No Jurisdiction Was Lost, Appellate Court Ruled in Examining Numerous Procedural Issues.
An attorney representing a disabled minor in a minor’s compromise obtained a $395,000 mediated settlement after a positive jury verdict, with the lower court awarding $158,000 in fees (40% of the minor’s gross recovery). However, to the dismay of plaintiff’s attorney, different lower courts (after some jurist challenges) reduced the fee to $99,416.67, the amount due under MICRA caps. (Significantly, as we discuss later, the contingency fee agreement stated if the case was resolved by settlement or judgment, attorney would be entitled to MICRA fees.)
The 4/2 DCA affirmed the reduced fee order in Marquez v. County of Riverside, Case No. E057369 (4th Dist., Div. 2 Sept. 15, 2014) (unpublished), upon appeal by attorney as an objector.
The first issue was jurisdictional: did the ultimate lower court reducing the fees have jurisdiction to do so? The answer depended upon whether the reduced fee order was based on a clerical error (a good basis to reduce) or judicial error (a basis not supporting a reduction). The appellate court concluded that the MICRA cap was overlooked by inadvertence by the judge awarding the higher amount, so clerical error happened to be what was involved.
After some other procedural issues rejected by the reviewing court, that left attorney with arguing that the MICRA caps are unconstitutional or that MICRA caps do not control minor’s compromise awards. The MICRA unconstitutionality argument was long ago decided against attorney, with the appellate court determining nothing had changed to dissuade it from giving stare decisis impact to Roa v. Lodi Medical Group, Inc., 37 Cal.3d 920, 923 (1985). The real interesting argument by attorney was that MICRA caps do not control under the Second District’s decision in Gonzalez v. Chen, 197 Cal.App.4th 881, 885 (2011). The appellate court construed Gonzalez “as indicating that the trial judge must not assume the maximum amount of attorney fees permissible under MICRA constitutes reasonable fees. Rather, the trial court is required to determine whether, within the limitations of MICRA, the requested fees are reasonable under [CRC] rule 7.955.” (Slip Opn., pp. 21-22.) Based on this construction, the fee reduction was deemed reasonable.
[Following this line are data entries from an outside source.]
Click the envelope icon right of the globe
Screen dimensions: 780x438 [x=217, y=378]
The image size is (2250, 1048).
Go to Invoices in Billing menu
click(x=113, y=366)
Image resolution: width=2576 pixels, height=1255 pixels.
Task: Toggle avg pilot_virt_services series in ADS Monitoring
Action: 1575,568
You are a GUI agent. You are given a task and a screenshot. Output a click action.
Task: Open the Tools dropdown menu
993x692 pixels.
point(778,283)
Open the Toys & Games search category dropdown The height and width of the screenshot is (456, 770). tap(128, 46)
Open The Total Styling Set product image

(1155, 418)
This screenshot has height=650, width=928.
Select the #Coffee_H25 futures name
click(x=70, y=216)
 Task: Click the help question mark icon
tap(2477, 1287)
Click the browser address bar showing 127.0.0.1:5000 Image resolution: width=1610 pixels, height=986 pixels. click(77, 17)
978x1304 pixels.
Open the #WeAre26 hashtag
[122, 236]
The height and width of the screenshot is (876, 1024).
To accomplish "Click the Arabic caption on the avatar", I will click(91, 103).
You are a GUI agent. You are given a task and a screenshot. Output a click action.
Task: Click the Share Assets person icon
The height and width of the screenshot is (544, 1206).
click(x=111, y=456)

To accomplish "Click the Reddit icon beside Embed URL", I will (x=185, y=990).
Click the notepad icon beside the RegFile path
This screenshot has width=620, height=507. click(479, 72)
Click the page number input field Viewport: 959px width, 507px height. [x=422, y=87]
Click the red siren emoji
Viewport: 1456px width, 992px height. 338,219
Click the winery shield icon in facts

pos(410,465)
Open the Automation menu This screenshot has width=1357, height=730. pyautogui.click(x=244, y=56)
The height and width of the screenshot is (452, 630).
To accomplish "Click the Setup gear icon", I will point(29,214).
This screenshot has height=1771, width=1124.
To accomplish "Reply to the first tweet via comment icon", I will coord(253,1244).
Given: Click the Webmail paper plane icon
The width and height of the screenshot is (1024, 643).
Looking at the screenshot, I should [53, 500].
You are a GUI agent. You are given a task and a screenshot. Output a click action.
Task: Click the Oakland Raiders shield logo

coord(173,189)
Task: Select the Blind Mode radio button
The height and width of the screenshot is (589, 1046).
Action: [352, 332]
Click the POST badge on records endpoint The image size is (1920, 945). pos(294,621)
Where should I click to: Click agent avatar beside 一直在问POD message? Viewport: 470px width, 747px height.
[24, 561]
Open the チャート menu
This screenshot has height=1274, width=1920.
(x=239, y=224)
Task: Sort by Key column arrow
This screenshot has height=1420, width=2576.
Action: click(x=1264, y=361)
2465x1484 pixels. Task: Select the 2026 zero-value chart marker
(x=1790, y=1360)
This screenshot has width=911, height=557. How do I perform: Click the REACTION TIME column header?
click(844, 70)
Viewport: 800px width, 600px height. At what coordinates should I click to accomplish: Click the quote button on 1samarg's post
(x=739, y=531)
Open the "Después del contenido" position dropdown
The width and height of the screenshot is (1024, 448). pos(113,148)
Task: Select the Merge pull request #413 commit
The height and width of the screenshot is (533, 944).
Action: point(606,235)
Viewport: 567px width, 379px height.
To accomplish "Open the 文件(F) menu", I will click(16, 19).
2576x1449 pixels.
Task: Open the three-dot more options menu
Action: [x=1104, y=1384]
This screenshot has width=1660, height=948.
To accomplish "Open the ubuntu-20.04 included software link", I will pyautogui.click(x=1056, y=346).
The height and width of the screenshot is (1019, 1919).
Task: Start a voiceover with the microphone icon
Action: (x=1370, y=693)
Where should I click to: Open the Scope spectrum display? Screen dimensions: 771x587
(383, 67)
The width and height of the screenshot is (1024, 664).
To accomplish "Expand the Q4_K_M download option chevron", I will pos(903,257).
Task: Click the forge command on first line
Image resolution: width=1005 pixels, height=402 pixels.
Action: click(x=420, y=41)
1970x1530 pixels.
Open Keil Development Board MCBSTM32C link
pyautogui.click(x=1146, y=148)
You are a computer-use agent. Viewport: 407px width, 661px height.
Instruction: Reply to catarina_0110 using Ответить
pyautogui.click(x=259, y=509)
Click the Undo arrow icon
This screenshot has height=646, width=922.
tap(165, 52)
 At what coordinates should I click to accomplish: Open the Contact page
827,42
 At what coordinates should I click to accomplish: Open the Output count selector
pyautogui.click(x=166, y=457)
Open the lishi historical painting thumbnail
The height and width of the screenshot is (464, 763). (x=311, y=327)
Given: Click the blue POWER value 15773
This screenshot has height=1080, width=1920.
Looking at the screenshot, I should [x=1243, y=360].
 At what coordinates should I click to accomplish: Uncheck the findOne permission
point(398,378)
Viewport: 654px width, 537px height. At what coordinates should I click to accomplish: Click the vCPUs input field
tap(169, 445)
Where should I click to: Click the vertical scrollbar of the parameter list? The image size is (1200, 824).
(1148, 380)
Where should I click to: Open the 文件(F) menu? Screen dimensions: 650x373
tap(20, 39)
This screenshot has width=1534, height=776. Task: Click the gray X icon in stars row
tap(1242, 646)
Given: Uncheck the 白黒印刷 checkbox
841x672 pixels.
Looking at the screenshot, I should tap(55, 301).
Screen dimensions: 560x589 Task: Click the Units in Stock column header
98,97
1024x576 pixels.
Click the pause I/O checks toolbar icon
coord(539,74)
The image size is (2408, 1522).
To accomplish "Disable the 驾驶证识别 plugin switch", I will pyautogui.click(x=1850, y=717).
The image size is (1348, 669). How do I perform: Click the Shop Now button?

BLOG OBSERVATION—Co-contributor Mike was at the oral argument on Gonzalez, although on a different case on the argument calendar. He does not necessarily agree with the appellate court’s interpretation of Gonzalez, which he believes essentially held that MICRA caps are not necessarily governing in the minor’s compromise area. However, the Marquez court seemed to be influenced by the plaintiff’s attorney’s retainer agreement limiting recovery to MICRA caps anyway—an independent reason likely supporting the result in this one.